**Consignes de l'exercice**
1/ Quelle fonction Henri Hondjo occupe-t-il selon l'extrait sur le projet Psdsr Xwefa ?
2/ Reprenez l'extrait sur le projet Psdsr Xwefa et rédigez-en la suite, à partir de sa dernière phrase.

**Extrait du texte**
● ● ● ● ●
La stratégie « Parents-modèles » est donc une initiative promise à un bel avenir, il convient de l’élargir pour que toutes les localités du pays en soient bénéficiaires, ont plaidé les acteurs. Henri Hondjo, président des relais communautaires de Dogbo souhaite que beaucoup de parents bénéficient de la formation, même s’ils ne seront pas retenus in fine comme parents modèles. Cela aura, espère-t-il, l’avantage d’en outiller un grand nombre. Autant de demandes qui ne sont pas tombés dans l'oreille d'un sourd, et qui seront prises en compte, assure le responsable du département Stratégie et Recherche. C’est toute l’utilité de ces séances de reddition de comptes pour mieux orienter le projet sur le reste de sa durée, afin d’impacter plus de jeunes et d’adolescents, a-t-il expliqué à chacune des étapes de la tournée. 
Suggestions et recommandations 

De Bohicon à Savalou en passant par Dogbo et Lokossa, les cibles impliquées dans la mise en œuvre du Psdsr Xwefa louent l’avènement du projet. Si les acteurs sont demandeurs d’autres phases pour des résultats plus encourageants, c’est sans doute au regard de son effet sur la vie sexuelle et la santé des adolescents et jeunes. Sur leur parcours, Ibrahim Moussa, responsable du département Stratégie et Recherche de l’Abpf et sa suite ont fait l’objet de félicitations pour le suivi du projet.
● ● ● ● ●
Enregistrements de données
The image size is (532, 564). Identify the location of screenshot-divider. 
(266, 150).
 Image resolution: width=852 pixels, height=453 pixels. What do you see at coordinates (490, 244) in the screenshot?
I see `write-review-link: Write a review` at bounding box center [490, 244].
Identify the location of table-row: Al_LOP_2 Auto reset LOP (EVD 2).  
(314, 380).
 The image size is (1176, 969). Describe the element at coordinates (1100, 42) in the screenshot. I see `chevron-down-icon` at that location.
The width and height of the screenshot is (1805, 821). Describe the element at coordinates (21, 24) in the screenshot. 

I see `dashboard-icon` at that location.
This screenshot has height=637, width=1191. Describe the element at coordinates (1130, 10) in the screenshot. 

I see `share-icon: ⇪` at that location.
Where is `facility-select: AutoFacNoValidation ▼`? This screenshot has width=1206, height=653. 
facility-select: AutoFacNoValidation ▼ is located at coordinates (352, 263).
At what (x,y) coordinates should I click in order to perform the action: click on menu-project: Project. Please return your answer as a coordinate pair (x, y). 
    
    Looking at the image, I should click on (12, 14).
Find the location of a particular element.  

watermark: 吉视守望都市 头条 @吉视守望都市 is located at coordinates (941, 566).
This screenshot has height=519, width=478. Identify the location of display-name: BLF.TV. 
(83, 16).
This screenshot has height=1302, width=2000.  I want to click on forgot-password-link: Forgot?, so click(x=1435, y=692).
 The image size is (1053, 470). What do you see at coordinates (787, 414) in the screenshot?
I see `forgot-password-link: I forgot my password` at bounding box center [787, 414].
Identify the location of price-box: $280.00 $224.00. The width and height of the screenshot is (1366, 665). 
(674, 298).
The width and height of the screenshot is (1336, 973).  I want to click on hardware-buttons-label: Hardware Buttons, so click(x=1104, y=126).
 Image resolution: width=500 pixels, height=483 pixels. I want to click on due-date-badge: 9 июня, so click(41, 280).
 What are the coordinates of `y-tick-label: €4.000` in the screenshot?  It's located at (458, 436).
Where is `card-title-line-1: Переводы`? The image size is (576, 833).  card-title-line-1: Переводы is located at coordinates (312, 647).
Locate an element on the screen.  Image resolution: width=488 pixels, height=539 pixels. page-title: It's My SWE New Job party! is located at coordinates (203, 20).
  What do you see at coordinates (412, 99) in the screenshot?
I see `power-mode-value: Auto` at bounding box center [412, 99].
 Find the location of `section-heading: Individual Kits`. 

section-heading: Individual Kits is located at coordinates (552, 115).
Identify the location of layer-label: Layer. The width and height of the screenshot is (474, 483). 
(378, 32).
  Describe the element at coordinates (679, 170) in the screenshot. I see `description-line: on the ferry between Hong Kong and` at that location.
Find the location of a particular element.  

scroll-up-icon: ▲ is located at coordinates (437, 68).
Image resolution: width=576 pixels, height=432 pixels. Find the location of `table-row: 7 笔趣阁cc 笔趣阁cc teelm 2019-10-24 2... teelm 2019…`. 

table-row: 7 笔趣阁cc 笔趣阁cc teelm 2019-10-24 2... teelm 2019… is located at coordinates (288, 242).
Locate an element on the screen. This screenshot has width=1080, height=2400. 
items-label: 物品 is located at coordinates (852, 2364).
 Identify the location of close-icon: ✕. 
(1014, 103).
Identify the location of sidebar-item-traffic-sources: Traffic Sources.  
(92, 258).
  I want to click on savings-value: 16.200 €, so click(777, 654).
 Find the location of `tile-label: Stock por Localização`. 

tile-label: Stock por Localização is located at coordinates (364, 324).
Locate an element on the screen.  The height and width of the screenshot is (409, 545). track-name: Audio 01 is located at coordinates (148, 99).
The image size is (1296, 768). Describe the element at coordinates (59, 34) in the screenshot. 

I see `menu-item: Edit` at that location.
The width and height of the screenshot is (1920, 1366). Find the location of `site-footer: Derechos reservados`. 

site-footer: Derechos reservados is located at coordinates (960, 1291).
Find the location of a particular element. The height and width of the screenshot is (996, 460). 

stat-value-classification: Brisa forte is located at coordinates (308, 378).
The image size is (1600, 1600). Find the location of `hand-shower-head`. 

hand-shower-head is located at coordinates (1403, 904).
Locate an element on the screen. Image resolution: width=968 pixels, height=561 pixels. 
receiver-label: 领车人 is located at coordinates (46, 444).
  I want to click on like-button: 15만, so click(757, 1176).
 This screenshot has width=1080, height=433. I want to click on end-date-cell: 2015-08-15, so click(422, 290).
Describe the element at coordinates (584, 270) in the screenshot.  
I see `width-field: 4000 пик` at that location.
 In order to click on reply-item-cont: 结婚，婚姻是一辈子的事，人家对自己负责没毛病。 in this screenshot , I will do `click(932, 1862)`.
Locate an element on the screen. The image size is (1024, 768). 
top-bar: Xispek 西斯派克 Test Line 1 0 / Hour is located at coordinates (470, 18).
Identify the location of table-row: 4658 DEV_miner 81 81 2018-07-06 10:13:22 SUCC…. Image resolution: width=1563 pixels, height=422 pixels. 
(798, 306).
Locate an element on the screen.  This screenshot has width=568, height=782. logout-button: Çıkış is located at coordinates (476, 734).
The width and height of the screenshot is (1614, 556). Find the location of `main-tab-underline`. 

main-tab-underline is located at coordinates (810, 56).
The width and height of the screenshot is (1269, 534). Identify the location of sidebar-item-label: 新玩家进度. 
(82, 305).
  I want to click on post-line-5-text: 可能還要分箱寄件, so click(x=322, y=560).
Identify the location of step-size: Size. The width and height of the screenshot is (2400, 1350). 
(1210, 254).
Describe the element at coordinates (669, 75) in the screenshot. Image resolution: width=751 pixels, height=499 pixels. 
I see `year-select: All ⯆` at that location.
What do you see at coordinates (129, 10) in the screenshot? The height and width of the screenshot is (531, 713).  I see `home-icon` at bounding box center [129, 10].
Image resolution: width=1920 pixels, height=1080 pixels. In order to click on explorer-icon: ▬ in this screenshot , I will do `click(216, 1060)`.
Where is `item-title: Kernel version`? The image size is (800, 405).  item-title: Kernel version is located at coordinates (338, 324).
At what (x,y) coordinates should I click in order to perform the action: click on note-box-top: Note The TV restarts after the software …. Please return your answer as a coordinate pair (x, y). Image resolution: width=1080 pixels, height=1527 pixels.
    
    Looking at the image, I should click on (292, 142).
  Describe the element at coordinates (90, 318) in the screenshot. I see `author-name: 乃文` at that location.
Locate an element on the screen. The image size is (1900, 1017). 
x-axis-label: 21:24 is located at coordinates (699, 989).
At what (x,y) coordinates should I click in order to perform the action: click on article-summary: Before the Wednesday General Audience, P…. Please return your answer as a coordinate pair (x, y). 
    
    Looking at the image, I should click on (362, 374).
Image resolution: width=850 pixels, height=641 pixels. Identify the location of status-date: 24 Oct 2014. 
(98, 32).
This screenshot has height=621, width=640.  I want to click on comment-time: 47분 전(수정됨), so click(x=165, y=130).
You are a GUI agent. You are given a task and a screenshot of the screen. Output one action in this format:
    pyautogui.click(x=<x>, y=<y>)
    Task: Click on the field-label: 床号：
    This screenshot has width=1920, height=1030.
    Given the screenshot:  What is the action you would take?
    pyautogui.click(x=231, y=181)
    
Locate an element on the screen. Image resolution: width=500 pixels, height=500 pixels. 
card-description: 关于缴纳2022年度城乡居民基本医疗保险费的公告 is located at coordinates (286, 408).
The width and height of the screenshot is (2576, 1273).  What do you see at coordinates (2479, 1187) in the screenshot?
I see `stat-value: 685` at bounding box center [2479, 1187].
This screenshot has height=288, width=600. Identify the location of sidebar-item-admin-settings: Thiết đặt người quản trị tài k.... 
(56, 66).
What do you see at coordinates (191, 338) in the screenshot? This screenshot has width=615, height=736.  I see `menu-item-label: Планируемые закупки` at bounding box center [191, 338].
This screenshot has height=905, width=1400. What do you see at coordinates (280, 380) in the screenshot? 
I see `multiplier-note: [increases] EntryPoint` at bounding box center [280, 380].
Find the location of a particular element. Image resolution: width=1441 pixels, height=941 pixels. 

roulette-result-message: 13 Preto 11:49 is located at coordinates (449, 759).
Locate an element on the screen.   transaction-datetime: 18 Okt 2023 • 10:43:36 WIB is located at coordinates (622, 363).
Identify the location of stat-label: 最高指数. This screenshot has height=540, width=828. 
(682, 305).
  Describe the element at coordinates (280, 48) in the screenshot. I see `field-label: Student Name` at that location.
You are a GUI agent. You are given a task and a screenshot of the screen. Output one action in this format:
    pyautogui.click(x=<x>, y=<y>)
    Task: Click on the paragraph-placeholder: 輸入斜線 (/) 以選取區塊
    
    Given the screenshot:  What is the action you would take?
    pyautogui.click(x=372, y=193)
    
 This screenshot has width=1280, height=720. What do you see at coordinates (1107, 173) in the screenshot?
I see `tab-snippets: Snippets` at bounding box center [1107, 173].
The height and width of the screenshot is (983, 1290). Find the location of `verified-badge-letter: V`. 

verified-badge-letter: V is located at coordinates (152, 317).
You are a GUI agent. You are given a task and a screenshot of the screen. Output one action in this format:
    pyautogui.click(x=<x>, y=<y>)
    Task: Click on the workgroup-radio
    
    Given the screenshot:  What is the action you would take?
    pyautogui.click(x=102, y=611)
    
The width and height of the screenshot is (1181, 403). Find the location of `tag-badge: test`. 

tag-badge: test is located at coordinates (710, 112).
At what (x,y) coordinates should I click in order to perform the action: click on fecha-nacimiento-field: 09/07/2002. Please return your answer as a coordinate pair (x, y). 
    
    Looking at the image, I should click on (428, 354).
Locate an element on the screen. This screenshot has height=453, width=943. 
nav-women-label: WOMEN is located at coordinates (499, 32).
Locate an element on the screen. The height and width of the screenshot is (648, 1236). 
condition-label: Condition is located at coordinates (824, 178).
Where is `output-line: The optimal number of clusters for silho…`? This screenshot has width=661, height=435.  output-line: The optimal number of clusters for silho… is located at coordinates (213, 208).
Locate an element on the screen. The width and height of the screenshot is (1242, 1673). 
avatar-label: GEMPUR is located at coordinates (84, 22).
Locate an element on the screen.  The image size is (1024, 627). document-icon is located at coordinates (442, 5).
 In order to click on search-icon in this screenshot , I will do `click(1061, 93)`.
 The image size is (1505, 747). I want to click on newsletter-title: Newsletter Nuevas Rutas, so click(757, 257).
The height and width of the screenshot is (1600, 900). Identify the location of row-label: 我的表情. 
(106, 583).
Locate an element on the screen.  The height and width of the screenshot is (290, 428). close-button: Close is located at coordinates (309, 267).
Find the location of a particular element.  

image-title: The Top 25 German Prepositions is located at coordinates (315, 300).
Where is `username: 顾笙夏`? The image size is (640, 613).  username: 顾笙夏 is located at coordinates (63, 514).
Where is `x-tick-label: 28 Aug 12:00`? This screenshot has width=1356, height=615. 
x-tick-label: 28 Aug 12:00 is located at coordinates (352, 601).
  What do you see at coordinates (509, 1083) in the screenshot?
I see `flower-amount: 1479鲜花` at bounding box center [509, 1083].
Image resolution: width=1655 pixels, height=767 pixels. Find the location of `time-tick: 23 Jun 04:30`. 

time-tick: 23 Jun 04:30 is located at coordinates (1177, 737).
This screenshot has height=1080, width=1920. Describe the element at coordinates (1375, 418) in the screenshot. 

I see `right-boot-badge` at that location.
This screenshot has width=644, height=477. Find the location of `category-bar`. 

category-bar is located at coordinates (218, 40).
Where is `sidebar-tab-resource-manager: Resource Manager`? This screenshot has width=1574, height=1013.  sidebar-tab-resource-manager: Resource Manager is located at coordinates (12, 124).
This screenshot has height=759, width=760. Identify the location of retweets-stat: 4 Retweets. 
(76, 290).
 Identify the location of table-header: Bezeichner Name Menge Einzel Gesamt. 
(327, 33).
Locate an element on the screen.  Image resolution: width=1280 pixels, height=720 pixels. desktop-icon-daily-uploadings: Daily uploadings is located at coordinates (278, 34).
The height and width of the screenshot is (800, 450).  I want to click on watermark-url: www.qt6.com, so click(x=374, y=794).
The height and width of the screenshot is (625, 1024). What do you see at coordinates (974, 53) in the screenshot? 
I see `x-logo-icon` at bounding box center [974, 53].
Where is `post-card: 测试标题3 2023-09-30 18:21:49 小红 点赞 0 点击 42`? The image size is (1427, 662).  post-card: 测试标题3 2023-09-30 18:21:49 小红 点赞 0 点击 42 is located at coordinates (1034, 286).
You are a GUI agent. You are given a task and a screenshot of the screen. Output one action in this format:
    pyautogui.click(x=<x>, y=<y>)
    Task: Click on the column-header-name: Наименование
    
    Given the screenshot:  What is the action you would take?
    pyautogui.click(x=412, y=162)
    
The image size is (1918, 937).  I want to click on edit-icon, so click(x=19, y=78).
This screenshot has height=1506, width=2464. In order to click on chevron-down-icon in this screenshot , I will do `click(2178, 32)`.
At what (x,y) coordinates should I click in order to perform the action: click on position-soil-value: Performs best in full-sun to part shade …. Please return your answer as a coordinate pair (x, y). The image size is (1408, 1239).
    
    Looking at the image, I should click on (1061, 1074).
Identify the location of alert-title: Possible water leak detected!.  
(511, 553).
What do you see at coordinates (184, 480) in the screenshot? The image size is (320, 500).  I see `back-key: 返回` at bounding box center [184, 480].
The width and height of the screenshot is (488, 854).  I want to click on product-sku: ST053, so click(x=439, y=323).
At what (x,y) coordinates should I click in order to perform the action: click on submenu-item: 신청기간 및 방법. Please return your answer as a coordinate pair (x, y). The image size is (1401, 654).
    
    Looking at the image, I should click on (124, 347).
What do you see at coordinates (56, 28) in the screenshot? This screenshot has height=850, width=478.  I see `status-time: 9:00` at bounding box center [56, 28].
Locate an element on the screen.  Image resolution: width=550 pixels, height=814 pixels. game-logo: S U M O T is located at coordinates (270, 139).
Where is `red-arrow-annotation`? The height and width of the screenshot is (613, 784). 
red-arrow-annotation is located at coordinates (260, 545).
● ● ● ● ●
**Réponses par numéro**
1/ Il est président des relais communautaires de Dogbo.

2/
Cette once de satisfaction voile tout de même de nombreuses espérances que les bénéficiaires attendent de voir comblées. Ils ont ainsi formulé des recommandations au cours des ateliers organisés dans les locaux des centres Abpf avec la participation d’acteurs variés. Lesquels acteurs ont, par exemple, suggéré la multiplication des séances d’Ess et des campagnes promotionnelles d’offre de services de Sr/Pf. Toujours en vue de contribuer à l'amélioration de la santé et des droits sexuels et reproductifs des adolescents, la mise en place de l’école des parents dans toutes les communes et la promotion de la masculinité positive ont été suggérées. Aussi, les participants à ces ateliers souhaitent-ils l’augmentation du nombre de binômes parents-modèles et le renforcement des capacités des relais communautaires. Orienter davantage les offres de services vers les adolescents, renforcer les échanges au sein des communautés, mobiliser les leaders d’opinion, impliquer beaucoup plus les communautés pour plus d’efficacité, actualiser les matériels de sensibilisation, doter les parents-modèles de moyens financiers, intensifier les actions de plaidoyer et les sensibilisations au sein des groupes cibles… sont autant de suggestions faites tout au long des quatre étapes de ces ateliers. La formation et la sensibilisation des élus locaux, l’installation de supports de diffusion de messages et des émissions radiophoniques sont également des actions qui pourraient être mises en œuvre. Enfin, il a été convenu d’investir davantage les collèges, et ce dès les premiers jours de classes, pour des actions de sensibilisation. L’implication des parents dans les activités liées au dialogue avec les jeunes est tout aussi cruciale.